The individual traditions of each people and the fact that various manufacturing techniques were used resulted in a range of ornaments and offering objects being made of gold, copper, and alloys of these. Three metallurgical styles have been identified, which were used by different people and related to certain geographical areas.

Farmers, artisans, traders and other ordinary people wore small, simple ornaments. Political and religious leaders on the cold, high plains wore ornaments with openwork decoration and hanging plates. Most of the costumes worn by chieftains on the western slopes of the range consisted of large laminar objects.

By around 1500, the economy was based on agriculture, salt and emerald mining, and the production of coca leaves, pottery and goldwork. These products were bartered, or were stockpiled by the chieftains so that the people could have something to live on in times of crisis.

Farming communities calculated sowing and harvesting times by observing the movements of the stars. Stone columns and blocks were lined up in the region, and these acted as observatories for their astronomers.

Goldsmiths cast identical objects in gold and copper, using stone matrices which enabled series of wax models to be made.

Cotton and sisal were spun using spindles that were driven by engraved stone whorls, and the resulting thread was used for making blankets, caps, diadems, bags and nets. These were woven and decorated with paint. Large quantities of fine quality and coarse, big and small, simple, painted blankets were woven on wooden looms. These were so valuable that they were used as gifts for chieftains and for wrapping the mummified bodies of important deceased persons in.

Notable in the showcase is the rich funerary regalia of a leading dignitary who was buried in Sogamoso, a Muisca pilgrimage site that was famous for its temple of the sun. The ornaments that chieftains wore conferred on them religious knowledge and the authority to get their people to obey them. According to documents in colonial archives of 1574, when chieftains ordered their people to do something, "….. they sent their criers to call them and sent their ear rings and blankets and hats as a sign".

Chibcha life was imbued with religious precepts which established regulations so that society and nature could live in harmony with each other. The priests, who were called 'jeques', presided over rituals, cured the sick, and restored balance in the universe by means of offerings and sacrifices.

People, birds and feline figures were represented on trays that were used for inhaling 'yopo'. The priests used this hallucinatory substance so they could enter alternative states of awareness, during which they communicated with sundry mythical beings.

Thousands of votive figures were made of gold, copper, tumbaga, wood, stone and clay. The different features of these were perhaps controlled, so that objects could be obtained whose meanings were related to the purpose of the particular offering that was made in lakes, caves and fields where crops were grown. These votive figures are a miniature world of their own, one that is inhabited by men, women, asexual beings and scenes, plus a whole host of animals and everyday objects. Most votive figures were offered up in groups. The priests placed the objects inside pottery containers of differing shapes: human, animal, phallic or hut.

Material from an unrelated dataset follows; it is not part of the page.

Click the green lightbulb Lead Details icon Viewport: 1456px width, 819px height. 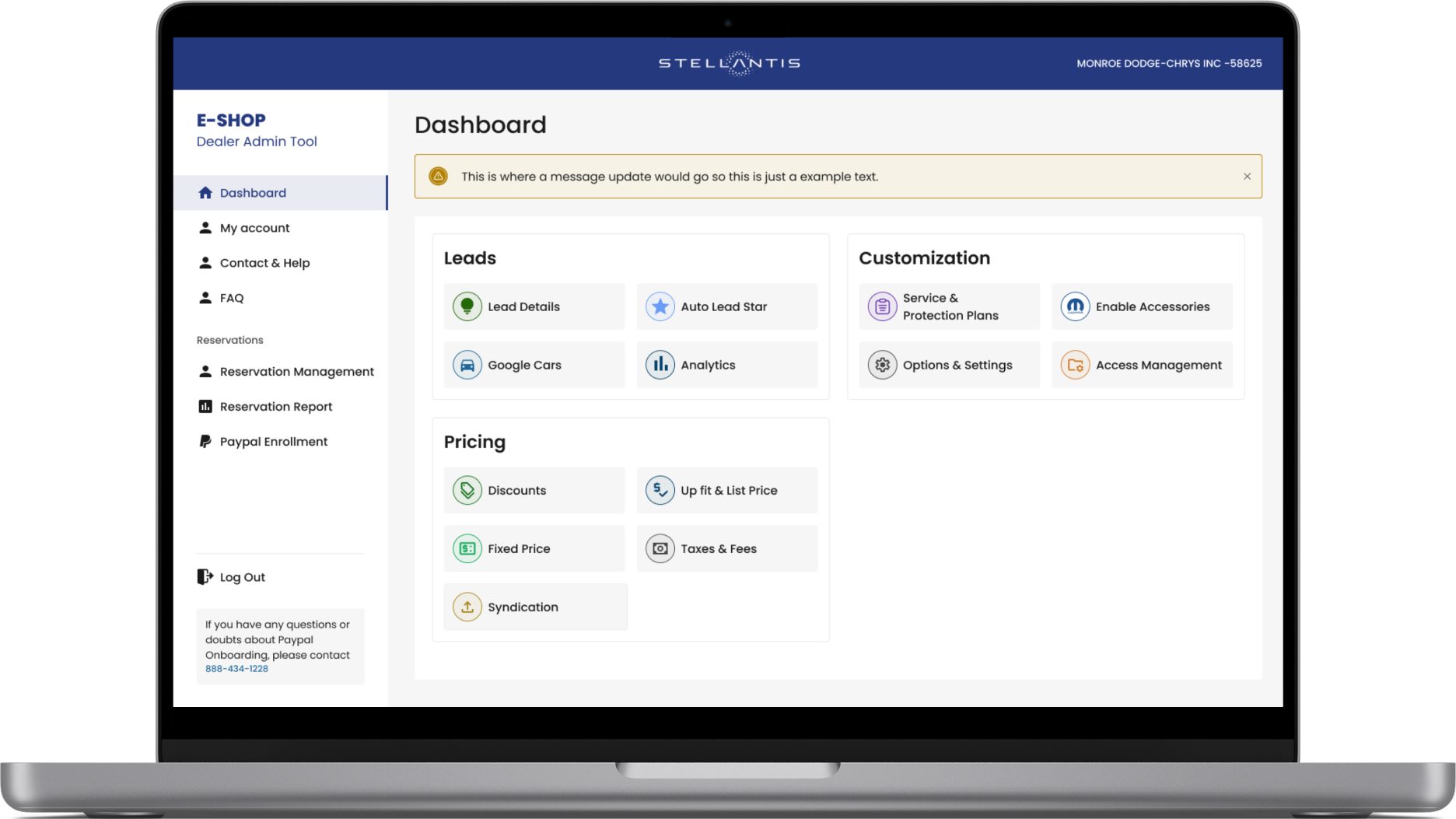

One particular event in Muisca religious life was also captured in small offering figures. In the so-called "Sacrificio de la Gavia", a sacred child who had been brought from the Eastern Plains, where the sun rises, was tied to the upper part of a high post and killed with darts; his blood was then collected up in vessels and considered to be sacred.

The bodies of important dignitaries were preserved and placed in deep caves, wrapped in various layers of blankets, nets and skins. This custom persisted during the colonial era, but in secret, thereby enabling its practitioners to evade religious persecution. Carbon 14 dating has in fact shown that this mummy and accompanying anthropomorphous votive figures are from 1800 A.D., almost at the end of the colonial era.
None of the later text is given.